優しさを受けた歓びと愛しさが募った恋心は、求めて止まないシロからの素っ気なさで、不安と恐怖に染まる。
私が何をしたの?
巫女として、感じた未来を告げただけ。
予見は違わない。
先に生じる災害に、いざとなれば逃げれば良い。
けれど、兄……シロは一緒に、逃げてくれるだろうか。
「シロ、シロ……兄様…………」
小さな声で呼んでも、変わらずに応えてくれる。
近くを離れず、私を見つめる優しい視線。
私を常に見守って、変わらず守護してくれる彼に……恋心は期待を膨らませる。
触れてはくれない切なさに、裏切りを味わい……
敵の彼は、私たちの時間を奪う様に頻繁に現れた。
そして気づく。私の弱点に。
優位の視線に芽生える殺意。
「シロと言ったか。

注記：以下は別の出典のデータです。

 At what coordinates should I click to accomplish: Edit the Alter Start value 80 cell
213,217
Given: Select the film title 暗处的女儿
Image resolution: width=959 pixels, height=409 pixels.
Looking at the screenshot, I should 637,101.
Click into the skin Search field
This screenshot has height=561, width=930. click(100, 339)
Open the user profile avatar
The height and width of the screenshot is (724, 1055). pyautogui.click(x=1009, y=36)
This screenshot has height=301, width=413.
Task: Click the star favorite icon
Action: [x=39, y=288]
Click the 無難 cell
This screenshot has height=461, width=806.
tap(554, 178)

お前の兄に対する想い……その心は不実。」
彼の言葉に、私たちの事を何も知らないくせにと、怒りが沸き起こる。
睨んだ私に彼は告げた。
「ふ。くくっ……そんなに大切なら、奪ってしまおうか。俺に心を閉ざすなら、一層の仕置きが必要だろう?」
奪う……
優位な敵の言葉に、民は逆らわないだろう。
私の傍からいなくなる?
それはシロの命を脅かす発言。
「心は奪われない。兄様を喪うなら、私も死ぬ。」
言いなりになどならない。
私の返事に、満足そうな笑みを見せた。
「それでも、お前の心には俺が巣食う。侵食するのさ、拭えない憎悪となって……一生、心から離れることはない。」
彼の言葉に、一瞬……揺らいだ感情。
粗暴な彼が、私を遠目に接見を繰り返し、触れようとはしなかった。
それが自分の中の感情を掻き乱して、憎しみを更に募らせる。
侵食されているとも知らず、彼の策略通り。
私はただ、兄様の裏切りに心を乱されていた。
幼い恋心に振り回されて、募った憎しみに満足していたの。